#### [Listed entries]
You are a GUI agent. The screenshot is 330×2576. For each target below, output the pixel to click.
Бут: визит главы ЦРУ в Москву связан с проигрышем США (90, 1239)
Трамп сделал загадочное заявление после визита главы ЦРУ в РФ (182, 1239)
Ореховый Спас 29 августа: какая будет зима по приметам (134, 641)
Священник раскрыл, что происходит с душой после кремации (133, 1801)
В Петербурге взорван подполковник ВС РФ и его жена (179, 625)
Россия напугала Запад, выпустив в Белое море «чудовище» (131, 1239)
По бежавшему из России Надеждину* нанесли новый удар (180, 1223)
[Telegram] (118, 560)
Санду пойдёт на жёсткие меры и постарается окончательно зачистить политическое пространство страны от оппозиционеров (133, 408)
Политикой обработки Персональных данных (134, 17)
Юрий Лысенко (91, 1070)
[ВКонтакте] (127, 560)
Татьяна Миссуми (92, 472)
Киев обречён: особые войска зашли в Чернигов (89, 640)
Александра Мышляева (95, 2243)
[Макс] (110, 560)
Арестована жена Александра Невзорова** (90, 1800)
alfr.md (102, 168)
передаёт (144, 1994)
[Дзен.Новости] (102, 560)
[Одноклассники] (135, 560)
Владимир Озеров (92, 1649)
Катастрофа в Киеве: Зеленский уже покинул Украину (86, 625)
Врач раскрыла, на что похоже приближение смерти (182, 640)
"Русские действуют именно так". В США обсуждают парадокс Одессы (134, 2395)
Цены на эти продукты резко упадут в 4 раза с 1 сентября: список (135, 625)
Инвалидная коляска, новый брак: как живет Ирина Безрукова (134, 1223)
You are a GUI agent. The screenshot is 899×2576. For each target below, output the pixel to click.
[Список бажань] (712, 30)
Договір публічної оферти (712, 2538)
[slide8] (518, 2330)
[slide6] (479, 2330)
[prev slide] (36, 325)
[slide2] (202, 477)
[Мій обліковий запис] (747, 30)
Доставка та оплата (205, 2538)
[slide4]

#### [Exercise goal]
Taking the entries from their first line through the line with "Ореховый Спас 29", inclusive, restate each line word for word and give nothing else.

#### [Task response]
You are a GUI agent. The screenshot is 330×2576. For each target below, output the pixel to click.
Бут: визит главы ЦРУ в Москву связан с проигрышем США (90, 1239)
Трамп сделал загадочное заявление после визита главы ЦРУ в РФ (182, 1239)
Ореховый Спас 29 августа: какая будет зима по приметам (134, 641)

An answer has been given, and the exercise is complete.